» To do:
Write out, word for word, the part of the listing below that opens with the line containing "Click the YouTube Studio logo" and closes with the line containing "The image size is (1568, 736).", keeping both of those lines and adding no others.

» Extracted information:
--

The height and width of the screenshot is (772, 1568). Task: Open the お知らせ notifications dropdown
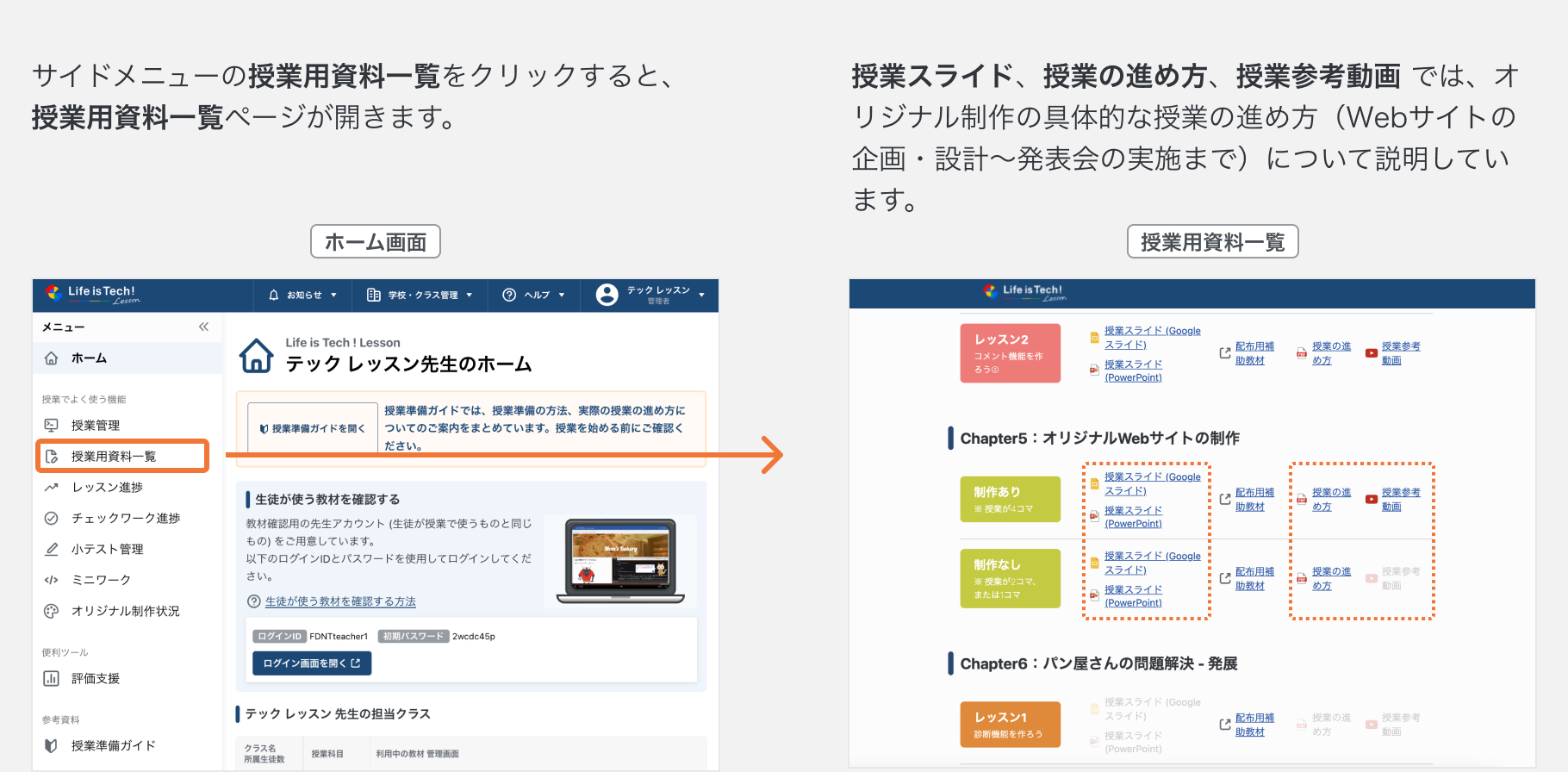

--

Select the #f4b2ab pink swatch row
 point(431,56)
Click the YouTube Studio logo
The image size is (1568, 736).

--

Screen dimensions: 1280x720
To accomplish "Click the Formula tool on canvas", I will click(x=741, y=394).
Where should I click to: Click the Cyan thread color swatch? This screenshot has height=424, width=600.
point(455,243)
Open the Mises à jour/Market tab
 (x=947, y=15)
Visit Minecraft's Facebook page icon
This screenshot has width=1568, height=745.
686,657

--

» Your response:
Click the YouTube Studio logo
The image size is (1568, 736).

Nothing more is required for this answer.